AIM OF THE TASK – The response must match the data below exactly, line for line.

DATA FOR THIS EXERCISE –
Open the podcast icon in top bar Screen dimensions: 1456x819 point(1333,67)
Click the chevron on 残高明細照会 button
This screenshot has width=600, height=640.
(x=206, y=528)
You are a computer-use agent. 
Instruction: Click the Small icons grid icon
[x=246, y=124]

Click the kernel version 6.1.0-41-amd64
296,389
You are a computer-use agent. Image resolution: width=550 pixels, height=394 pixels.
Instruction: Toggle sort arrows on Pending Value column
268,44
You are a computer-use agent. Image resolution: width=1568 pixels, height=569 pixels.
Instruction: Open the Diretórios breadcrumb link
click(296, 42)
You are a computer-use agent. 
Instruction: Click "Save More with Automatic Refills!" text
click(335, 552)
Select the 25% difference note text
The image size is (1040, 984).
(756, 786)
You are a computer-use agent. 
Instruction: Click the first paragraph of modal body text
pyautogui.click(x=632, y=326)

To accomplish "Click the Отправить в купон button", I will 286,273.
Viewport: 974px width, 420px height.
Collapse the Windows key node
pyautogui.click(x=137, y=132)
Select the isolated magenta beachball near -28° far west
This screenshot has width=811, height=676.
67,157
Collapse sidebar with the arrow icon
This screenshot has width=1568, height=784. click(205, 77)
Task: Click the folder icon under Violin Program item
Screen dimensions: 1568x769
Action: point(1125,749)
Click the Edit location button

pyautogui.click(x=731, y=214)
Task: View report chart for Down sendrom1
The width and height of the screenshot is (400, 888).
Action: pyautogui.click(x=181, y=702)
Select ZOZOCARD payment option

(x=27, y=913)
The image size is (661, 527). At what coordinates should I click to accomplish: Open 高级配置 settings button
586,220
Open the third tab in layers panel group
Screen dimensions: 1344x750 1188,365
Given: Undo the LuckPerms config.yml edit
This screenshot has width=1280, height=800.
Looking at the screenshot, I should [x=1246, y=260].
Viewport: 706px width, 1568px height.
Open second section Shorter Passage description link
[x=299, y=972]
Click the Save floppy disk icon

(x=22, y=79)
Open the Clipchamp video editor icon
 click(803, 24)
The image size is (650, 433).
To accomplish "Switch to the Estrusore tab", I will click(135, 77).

PROBLEM SOLUTION –
Open the podcast icon in top bar Screen dimensions: 1456x819 point(1333,67)
Click the chevron on 残高明細照会 button
This screenshot has width=600, height=640.
(x=206, y=528)
You are a computer-use agent. 
Instruction: Click the Small icons grid icon
[x=246, y=124]

Click the kernel version 6.1.0-41-amd64
296,389
You are a computer-use agent. Image resolution: width=550 pixels, height=394 pixels.
Instruction: Toggle sort arrows on Pending Value column
268,44
You are a computer-use agent. Image resolution: width=1568 pixels, height=569 pixels.
Instruction: Open the Diretórios breadcrumb link
click(296, 42)
You are a computer-use agent. 
Instruction: Click "Save More with Automatic Refills!" text
click(335, 552)
Select the 25% difference note text
The image size is (1040, 984).
(756, 786)
You are a computer-use agent. 
Instruction: Click the first paragraph of modal body text
pyautogui.click(x=632, y=326)

To accomplish "Click the Отправить в купон button", I will 286,273.
Viewport: 974px width, 420px height.
Collapse the Windows key node
pyautogui.click(x=137, y=132)
Select the isolated magenta beachball near -28° far west
This screenshot has width=811, height=676.
67,157
Collapse sidebar with the arrow icon
This screenshot has width=1568, height=784. click(205, 77)
Task: Click the folder icon under Violin Program item
Screen dimensions: 1568x769
Action: point(1125,749)
Click the Edit location button

pyautogui.click(x=731, y=214)
Task: View report chart for Down sendrom1
The width and height of the screenshot is (400, 888).
Action: pyautogui.click(x=181, y=702)
Select ZOZOCARD payment option

(x=27, y=913)
The image size is (661, 527). At what coordinates should I click to accomplish: Open 高级配置 settings button
586,220
Open the third tab in layers panel group
Screen dimensions: 1344x750 1188,365
Given: Undo the LuckPerms config.yml edit
This screenshot has width=1280, height=800.
Looking at the screenshot, I should [x=1246, y=260].
Viewport: 706px width, 1568px height.
Open second section Shorter Passage description link
[x=299, y=972]
Click the Save floppy disk icon

(x=22, y=79)
Open the Clipchamp video editor icon
 click(803, 24)
The image size is (650, 433).
To accomplish "Switch to the Estrusore tab", I will click(135, 77).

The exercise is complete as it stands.